Now the voltage drop across the LED itself:

Harder to see here, but the intensity of the LED increases as the measured voltage decreases.

I admit that at first the changes above confused me, especially when I had only measured the voltage at the potentiometer, and not yet at the LED.  I was caught in a mental trap that equated voltage to "available power".  It was not clear to me why I would have increased intensity at the LED--and therefore an obvious increase in "available power"--when I measured a decrease in voltage at the potentiometer.

It was not until I read in the text that the LED and the potentiometer were "sharing" the voltage that things clicked.  This is a zero sum game.

I first heard that concept when working for P. Read Montague (who is much more impressive than the Wiki article implies) at Baylor's Human Neuroimaging Lab.  It means something a little different than sharing; it implies that there is a set and unchangeable amount of stuff, and that if one party takes more it leaves less for others.  See Wikipedia article.

It became clear later that I had not conceptualized the LED as a resistor either.  In my mind, it was some sort of "passive receptor of electrical power that magically transmutes it into light" as opposed to something with inherent resistance.

In addition, I was not looking at the voltage as a "voltage drop", just as a source of power. In this context it's more appropriate to look at the measured voltage on the multimeter as "voltage stolen by the circuit element being measured"--unless you are measuring a battery or solar cell.

Simple stuff, I know.  I'm sure my younger siblings will get a laugh out if this.
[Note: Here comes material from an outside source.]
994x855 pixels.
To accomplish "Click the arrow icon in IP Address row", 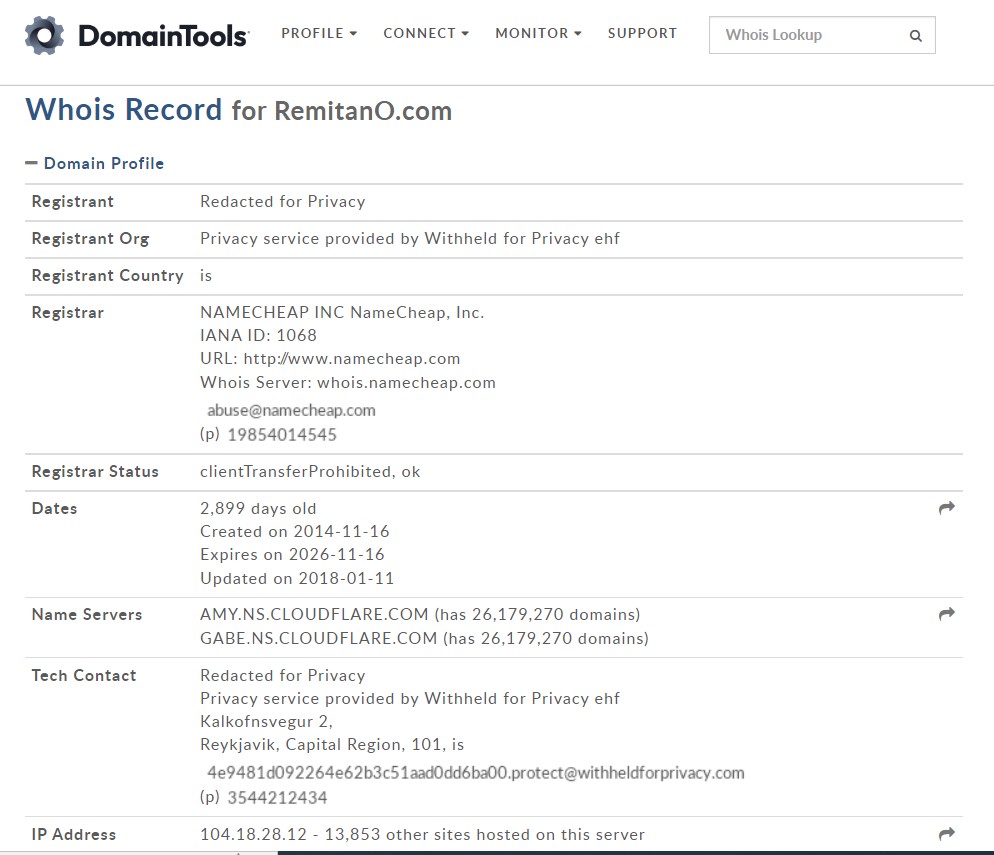I will pos(946,834).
But good learning, nonetheless!


Tuesday, June 11, 2013

Experiment 2

Again, dear reader, I refer you to the HO:ME blog for the details of experiment 2.  In short (pun not intended) the point of this experiment is to short out a battery.  Feel the heat, baby!

So I shorted out the 1.5 v AA battery.  Nothing to see, really, so I'll post a random picture here to distract you:

Nice, eh?

The next phase was to short out a fuse.  I bought the collection of automotive fuses from RadioShack, as that was the only one that had a 3 amp fuse.  Unfortunately, 1.62 volts/.8 = 2.02 amps, which I would not predict would blow the 3 amp fuse.  So I just turned right to the 9v, presuming that my calculated 12 amps should take care of business.
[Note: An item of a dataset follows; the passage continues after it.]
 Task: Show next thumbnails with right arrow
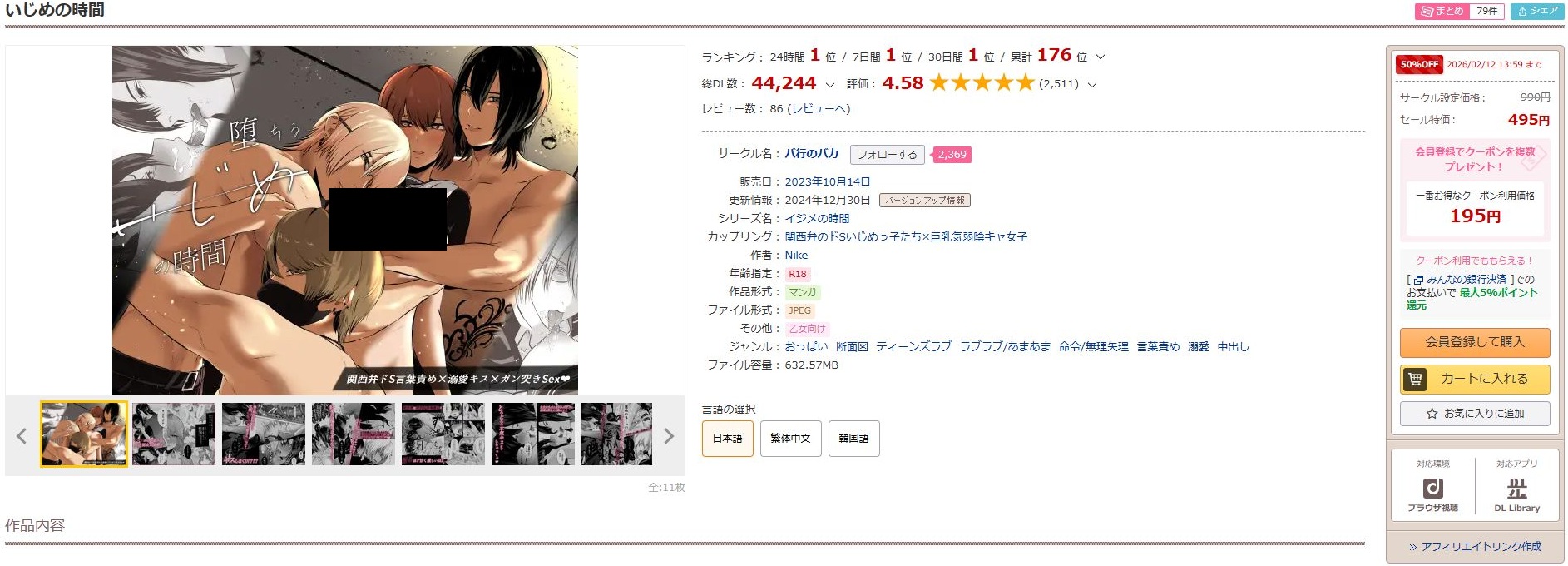pyautogui.click(x=668, y=435)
Hooked it up.  Watched.  Waited.  No fire, no energy, no nothing.  What?

Checked the battery.  Produced less than 7 volts.  Double what?

This was the same battery I had used for the earlier tests, and at one point I had run the battery through a very small resistor and then through the multimeter, showing 2 amps current.  Left it like that for a while.  Didn't think much of it.  Until I picked that stupid battery up and found it was--what else? hot as blazes.  I got lucky, I did.  Hot batteries have been known to cause some problems.

Dreamliner grounded due to battery fire

Turns out that the above lead to some reading on the difference between battery capacity, current, amp-hours (or watt-hours) and why folks use a stack of 1.5 v batteries to power their remote controlled cars instead of a single 9v.

Voltage for a battery is set by the number of cells, etc internal to the battery.  Capacity is how much energy it can store--like the size of the gas tank in the car.  A battery can then produce a certain number of amp-hours, which is number of amps for a certain amount of time.  A 9v rated at 2 amp-hours can produce 2 amps for 1 hour, 0.5 amps for 4 hours, etc.  This is analogous to the range in your car.

However, just like in the car, speed makes a difference.  The faster the car goes, the more inefficient it is (air resistance increases as a square of the velocity).  Same for batteries.  Running batteries at high current depletes it faster than the rated amp-hours would suggest.

A typical 9v is rated at 0.55 amp-hours, or Ah.  A 1.5 volt AA has 2.4 Ah, almost 4x as much.  So a stack of 6 AAs in series that add up to 9v will last much longer, at the cost of increased weight.

My 9v would only be expected to run 2 amps for about 15 minutes.  But that's a high current for a 9V, so probably even less.  Its ability to put out the number of amps required to burn out the fuse was clearly compromised.

So experiment 2 was a bust (or not, depending on how you view the fuse).  But good learning.